Integrated modular solutions are typically categorized into the following deployment configurations:
• Flat Pack – the Flat Pack model provides for faster deployment to remote areas, significantly cutting down build time and cost.
• Factory Build – solutions are pre-installed and factory tested before deployment, ensuring maximum efficiency of all products upon delivery.
• ISO Containers – solutions are based on standard shipping container sizes, completed to high spec enclosures that provide for secure storage and faster transport of materials for installation on-site. These solutions can also be fire-proof, ensuring maximum protection of critical equipment.
Asia Pacific a growing market for integrated modular solutions
The advantages provided by integrated modular solutions make it attractive here in Asia Pacific. According to research conducted by DCD Intelligence, modular data centres are fast gaining adoption as a growing number of organizations are acknowledging the potential of integrated modular solutions in providing them with increased efficiency, scalability and agility. In fact, many enterprises have already carried out modular deployments, while a lot more are seriously considering them as an option.

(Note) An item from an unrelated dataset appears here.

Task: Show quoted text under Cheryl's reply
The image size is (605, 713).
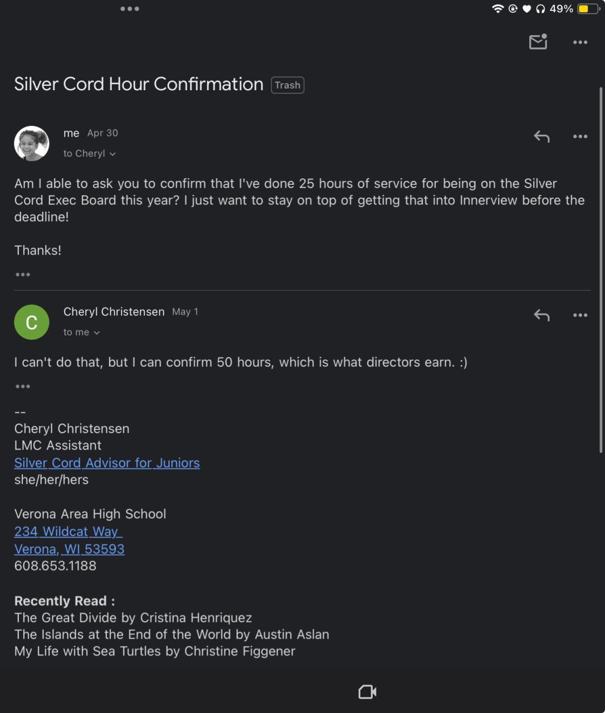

In Myanmar, for example, a leading telecommunications company opted for the modular approach in its goal to provide fast, 3G connection to the Burmese population. The same goes for the Philippines, where a local telecommunications firm is on its way to build a state-of-the-art modular data centre for its network expansion. This new data centre is designed to withstand
disasters such as earthquakes and flooding, and is also cost efficient.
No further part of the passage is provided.